Compute the integral of $$f (x, y, z) =1$$ along the surface parametrized by $$\varphi (r, \theta)=(r \cdot \cos \theta, r \cdot \sin \theta, r^2)$$
Namely $$\left\{ \begin{array}{l} x=r \cdot \cos \theta \\ y=r \cdot \sin \theta \\ z=r^2 \end{array} \right.$$, for $$r \in [0,1]$$ and $$\theta \in [0, 2\pi]$$
Development:
Let's follow the procedure:
- Take the parametrization of the surface $$S$$, and compute its vectors $$T_u$$, $$T_v$$. Then compute the vector product and calculate the norm of the result.

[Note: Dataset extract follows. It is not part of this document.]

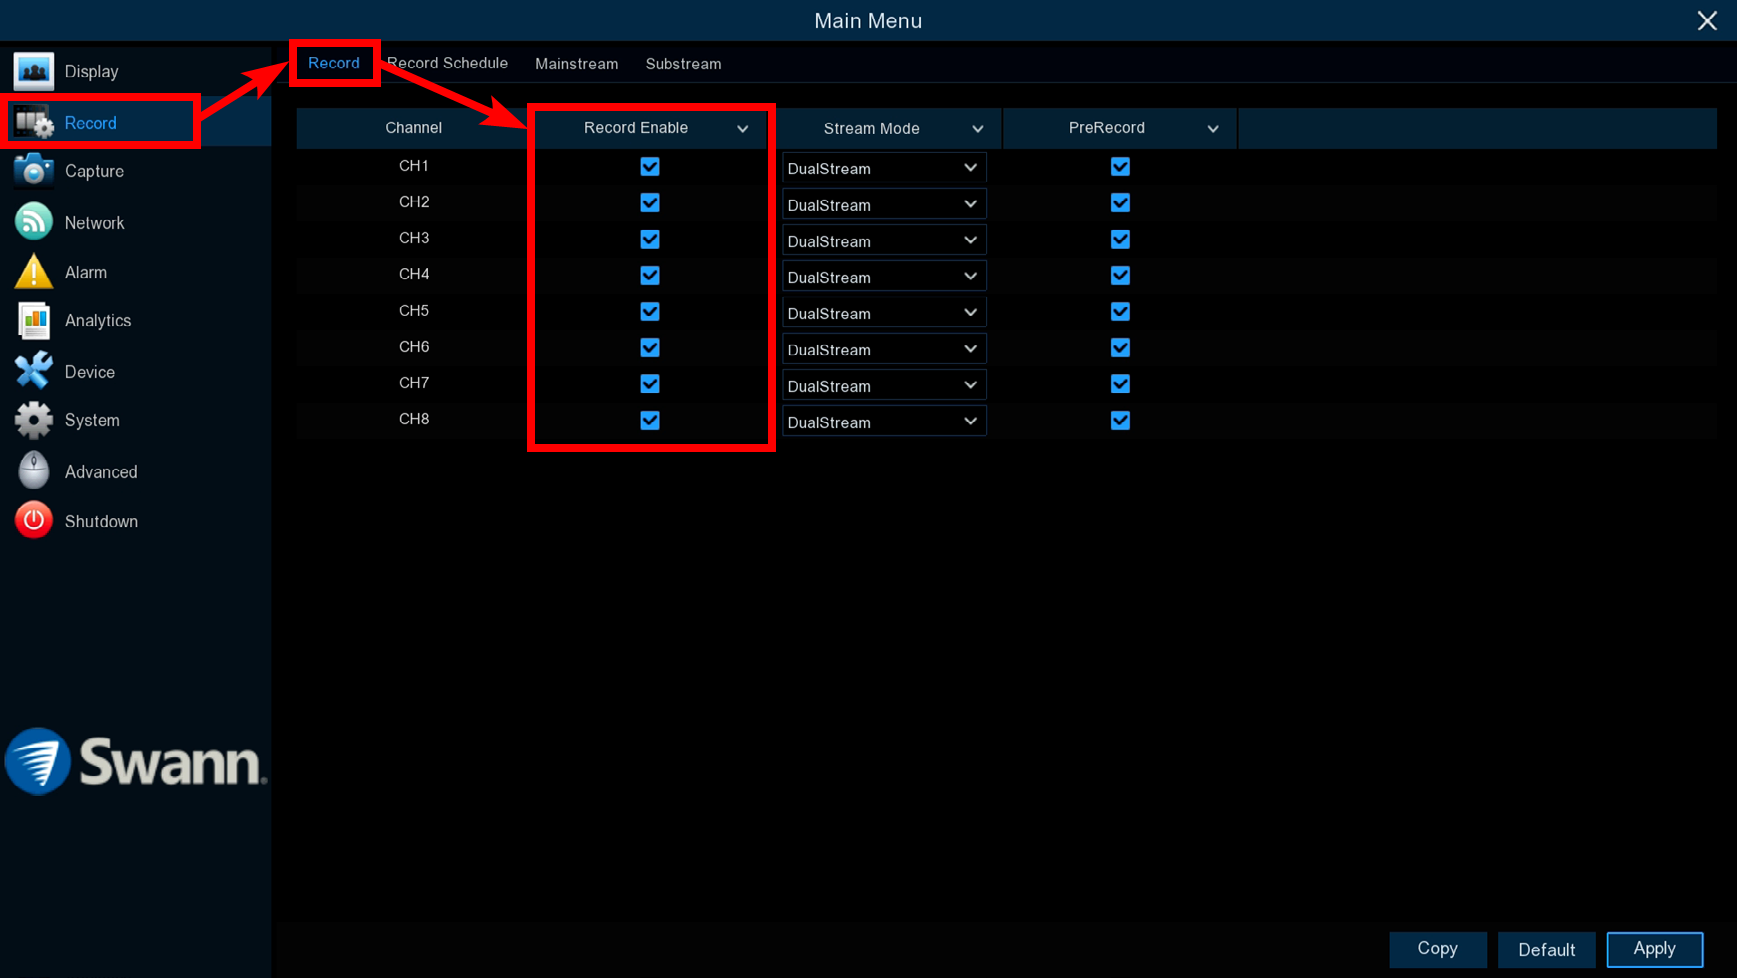This screenshot has width=1737, height=978.
Task: Switch to the Record Schedule tab
Action: pos(447,63)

Notice that the parametrized surface is a parabola. We calculate the vectors
$$T_r=(\cos\theta, \sin\theta, 2\cdot r)$$
$$T_{\theta}=(-r\cdot\sin\theta, r\cdot\cos\theta,0)$$
and calculate the vector product: $$$T_r \times T_{\theta}=\left| \begin{matrix} \overrightarrow{i} & \overrightarrow{j} & \overrightarrow{k} \\ \cos\theta & \sin\theta & 2r \\ -r\cdot\sin\theta & r\cdot\cos\theta & 0 \end{matrix} \right| =$$$ $$$= -2\cdot r^2\cdot \cos\theta\cdot \overrightarrow{i} -2 \cdot r^2\cdot \sin\theta\cdot \overrightarrow{j} + r(\sin^2\theta+\cos^2\theta)\cdot \overrightarrow{k}= $$$ $$$= r\cdot(-2\cdot r\cdot \cos\theta, -2r\cdot \sin\theta,1)$$$
$$$||T_r \times T_{\theta}=r\cdot || (-2\cdot r\cdot \cos\theta, -2r\cdot \sin\theta,1) ||=r\cdot \sqrt{4r^2+1}$$$
-
Substitute $$x$$, $$y$$ and $$z$$ by $$x (u, v), y (u, v)$$ and $$z (u, v)$$ in the function $$f$$, in accordance with the given parametrization. $$f(x,y,z)=1$$ it does not vary as it is a constant function.
- Calculate the resultant integral.
$$$\int_S f \ dS=\int_0^1 \int_0^{2\pi} r\cdot\sqrt{4r^2+1}d\theta dr=\int_0^1 2\pi r\sqrt{4r^2+1}dr=$$$ $$$=\dfrac{\pi}{4} \int_0^1 8r\sqrt{4r^2+1}dr=\dfrac{\pi}{4}\cdot\Big[\dfrac{1}{\sqrt{4r^2+1}}\Big]_0^1=\dfrac{\pi}{4}\Big(\dfrac{1}{\sqrt{5}}-1\Big)$$$
Solution:
$$\int_S f \ dS=\dfrac{\pi}{4}\Big(\dfrac{1}{\sqrt{5}}-1\Big)$$